Couples are welcome, but most members
are single, if only because single people have more
time to fill.
Clare, 23, joined
the league for a "completely
innocent" reason — "That would be weird," she
says if it were a specified singles group — to
avoid the "work, home, work, home, occasional weekend
night out" routine after college.
On a sports team, she's met new friends
and gets out during the week. The owner of the sports
club, Marc Tucci, chose Austin because of people like
Clare. After scoping out cities in warm climes, he
saw Austin to be the most fit and least likely to watch
TV.
(I didn't tell
him I missed a kickball game when "Lost" premiered
this month.)
Tucci was surprised
at how many individuals in Austin sign up to be placed
on teams — about
40 percent of total membership — compared with
only about 5 percent in a similar Baltimore company.

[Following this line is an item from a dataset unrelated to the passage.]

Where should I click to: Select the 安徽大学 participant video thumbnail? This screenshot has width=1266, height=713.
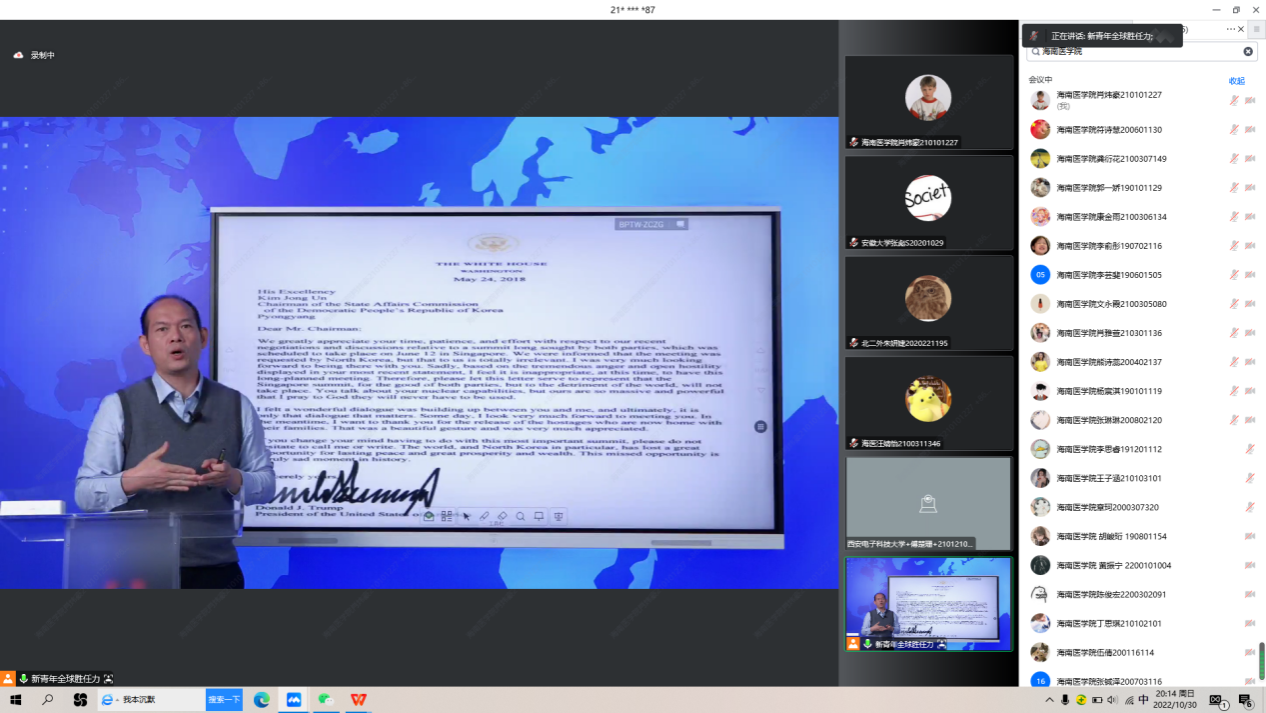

In other words, you won't feel like an oddball if you
join alone.
It's not just
Tucci's club: Other groups in Austin report a large
singles membership, but they don't advertise it.
Hill Country Outdoors and Austin in Action skew a
bit older — average age is 35 — with
not as much emphasis on the bar scene and more events
geared toward families. (Single parents, take note.)
And if you think
you can compete with the best of 'em to earn the
title of "biggest flirt," "biggest
lush" or "best makeout," you might want to check out
the World Adult Kickball Association. Each week the
group puts out an e-newsletter with game recaps and
bar recaps: "There seems to be a strange magnetism
between Hoodies and RBL Rebels," one recent edition
read.
Austin Sports and Social Club is more
mellow (rump charades aside). Clare's softball teammate
Sam, 36, said that when you're single, meeting someone
is always in the back of your mind. But a singles group?
"It seems kind of weird because you're
there for the same reason," Sam says. "If you're going
up to talk to someone, it's like, I'm single, you're
single, we're both here to meet people, and we're talking,
so I must be interested."
At a singles event, you know everyone's
single and looking.
What you'll never know is whether the
one you find likes you because you're you or because
you fit a demographic.
Singles at these places are tired of
being single, and they've been through enough wrong
ones to know the recipe of likes, dislikes and apparel
sizes that will produce their perfect mate. If you
fit (or pretend to fit), you're in.
Will you find your one and only at
a social group or sports team? Maybe. But if you're
joining just for dates, these places don't want you.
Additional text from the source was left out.